-- START OF Text block --

So, for some period of time, we were, you know, we were we were trying to drum up work, basically. At some point, the tables turned, you know. Everybody got it. Everybody wanted a website. It became… in not too long, it became sort of an expectation, right, even from funders and stakeholders and internally, that these projects were gonna, you know, we’e going to have an awesome website. So then it became, well, like too much work, you know. It was a, it was a gate keeping problem, unfortunately, which continues today. There’s always more… you know, unlike the, the constraints of the physical building, where we have only so much floor space and so much capacity to rotate things through that floor space and there’s very defined kind of boundaries and parameters for what happens inside the physical museum, digitally, it’s sort of infinite space. And so knowing how to, figuring out how to define that and even just, just our… to manage workflow and everything like that, is just, it’s kind of a perpetual challenge.
One of other the things I think that was a… what do I want to say? One of the trends, I guess, over the first 10 years maybe, of being at the museum was our desire to kind of professionalize the work and the staffing around web projects. It was, you know, I was an early tinkerer, and I certainly wasn’t the only one, and there were others on staff who liked to kind of tinker with the technology, and sometimes this meant that…. They, people would come to us and say, “Look, I built a thing. Or like my intern built a thing, and it’s their last day. Here’s the files. Would you please post this?” You know, and it wasn’t always great. I mean, and again, I will fully admit that, you know, my early efforts were not something that I would accept today either, but you know, again, we were trying to get this above the level of early tinkering and into this idea that, you know, if it’s not something that you would put on the wall of the museum or on a banner on the outside of the museum or whatever, then it’s not something that we really want to publish on the website. You know, that that a website needs the same level of professionalism and, and care, and in fact, it’d be interesting to go back and look at the numbers because I don’t know… I did it one time for some kind of presentation or something, but that moment, when our traffic crossed, when our digital presence started getting more traffic than our physical museum, and you know, at that point, you know, everyone had to realize that more people see our website as the museum than the building, than they see the building, and thinking about what that means.
That’s a conversation we’re still having today, in fact. And thanks to, thanks to some other, some colleagues and things we’ve… I’ve started, with our leadership, really using the language of the digital museum as a second museum: that it has, it has a presence, it has… like, it has infrastructure, right, it has workflows, it has defined spaces, and it has real resource needs as much as having a second like a second kind of museum campus. And that, that’s how people outside see it. But still, our curators, our staff, they’re very… you know, they’re very… they’re all about the physical thing, right. They love the physicality of the objects. They love the, the exhibition, the galleries, and the kind of the feelings, the emotive experience of exhibitions and things like that, and that’s, and that’s terrific. And so we’re always just there to remind them that there’s this whole body of people now, and if you — and I haven’t got to this yet — but of course these days, it’s not just websites, but our digital presence encompasses a lot more, but there’s people who experience this content in such different ways, in virtual ways, and mediated by screens, and we’re still working to gain our, you know, our, our facility and figure out what that means. And the technology keeps changing, so the, you know, the challenges continue.

-- END OF Text block --
-- START OF Stored data --

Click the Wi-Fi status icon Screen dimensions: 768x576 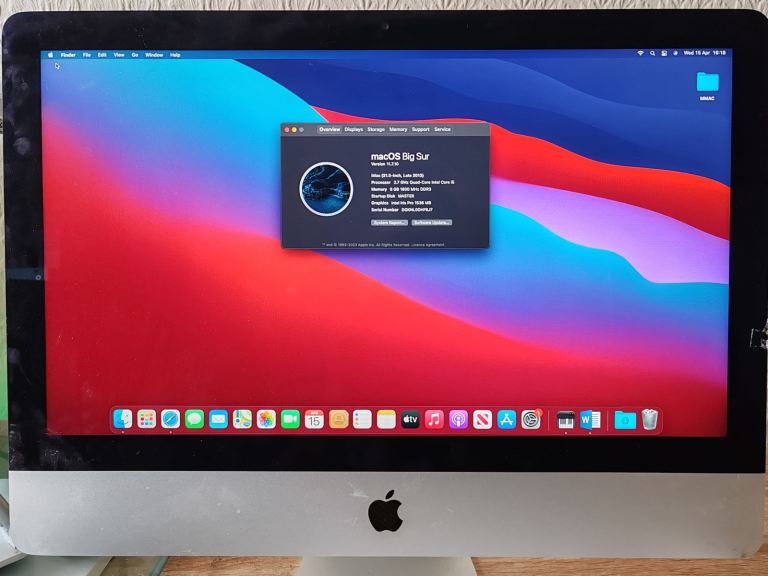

-- END OF Stored data --

[Problem statement]:
Answer these questions about the interview text on the museum's web work:
(a) How does the interview text describe digital space, in contrast to the physical building's limited floor space?
(b) According to the interview text, what test decides whether something is worth publishing on the website?
(c) In talking with leadership, what does the interview text say the digital museum is called?

[Exercise output]:
(a) As sort of infinite space.
(b) If it isn't something that would be put on the wall of the museum or on a banner outside the museum, it isn't something to publish on the website.
(c) A second museum.